Polymorphism is the ability for classes to provide different implementations of methods that are called by the same name. Polymorphism allows a method of a class to be called without regard to what specific implementation it provides. For example, you might have a class named Road which calls the Drive method of an additional class. This Car class may be SportsCar, or SmallCar, but both would provide the Drive method. Though the implementation of the Drive method would be different between the classes, the Road class would still be able to call it, and it would provide results that would be usable and interpretable by the Road class.

Polymorphism in components can be implemented in a variety of ways:

  • Interface polymorphism - Multiple classes may implement the same interface, and a single class may implement one or more interfaces. Interfaces are essentially definitions of how a class needs to respond. An interface describes the methods, properties, and events that a class needs to implement, and the type of parameters each member needs to receive and return, but leaves the specific implementation of these members up to the implementing class.
  • Inheritance polymorphism - Multiple classes may inherit from a single base class. By inheriting, a class receives all of the methods, properties, and events of the base class in the same implementation as the base class. Additional members can then be implemented as needed, and base members can be overridden to provide different implementations.
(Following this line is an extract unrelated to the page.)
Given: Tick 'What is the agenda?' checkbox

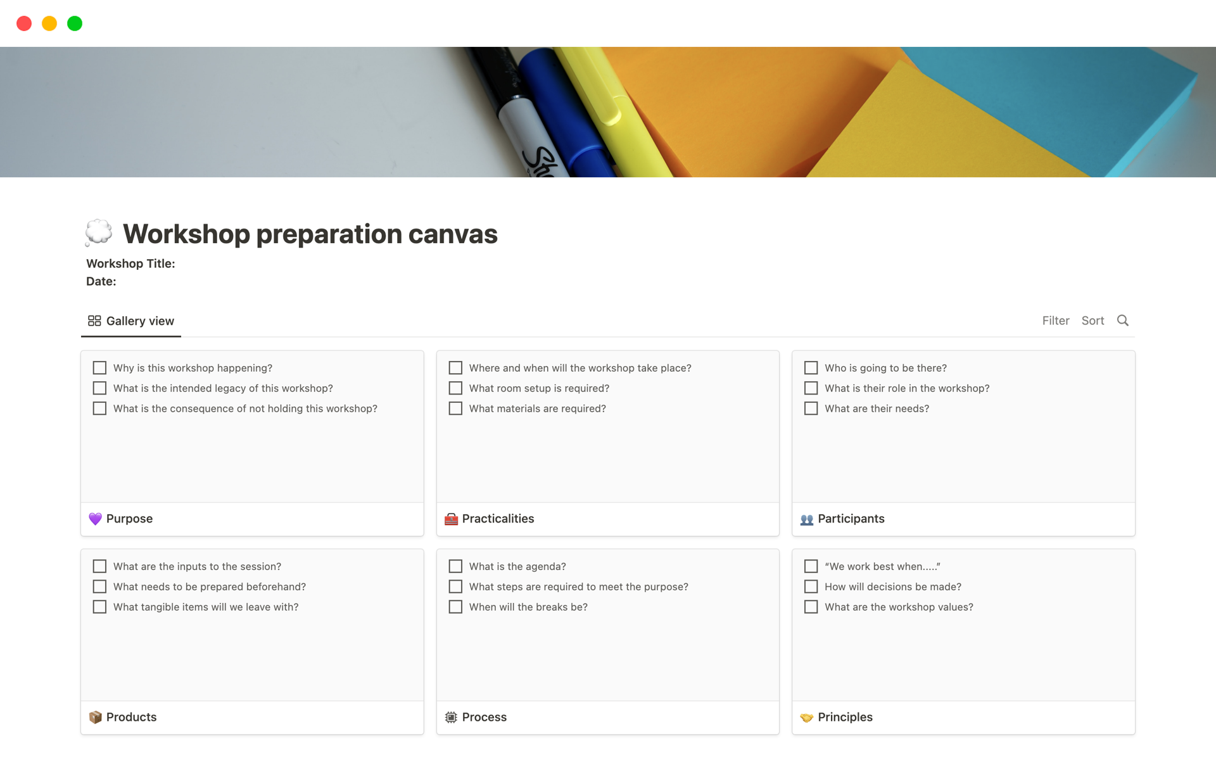Looking at the screenshot, I should (x=455, y=566).
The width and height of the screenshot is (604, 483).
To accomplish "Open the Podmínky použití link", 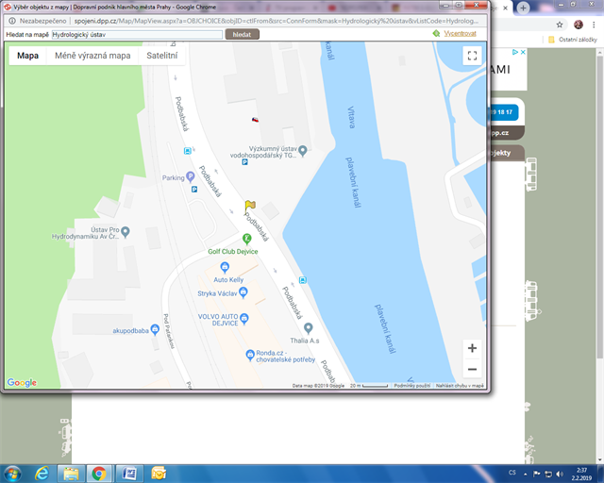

Note that an inherited class may also implement interfaces - the techniques are not mutually exclusive.
  • Polymorphism through abstract classes - Abstract classes provide elements of both inheritance and interfaces. An abstract class is a class that cannot be instantiated itself; it must be inherited. Some or all members of the class might be unimplemented, and it is up to the inheriting class to provide that implementation. Members that are implemented might still be overridden, and the inheriting class can still implement addition interfaces or other functionality.

These three types of polymorphism are discussed in greater detail below.

Interface Polymorphism


A powerful technique in component programming is being able to implement multiple interfaces on an object. Each interface is composed of a small group of closely related methods, properties, and events. By implementing interfaces, your component can provide functionality to any other component requiring that interface, without regard to the particular functionality contained within. This allows successive versions of components to incorporate different capability without disturbing core functionality.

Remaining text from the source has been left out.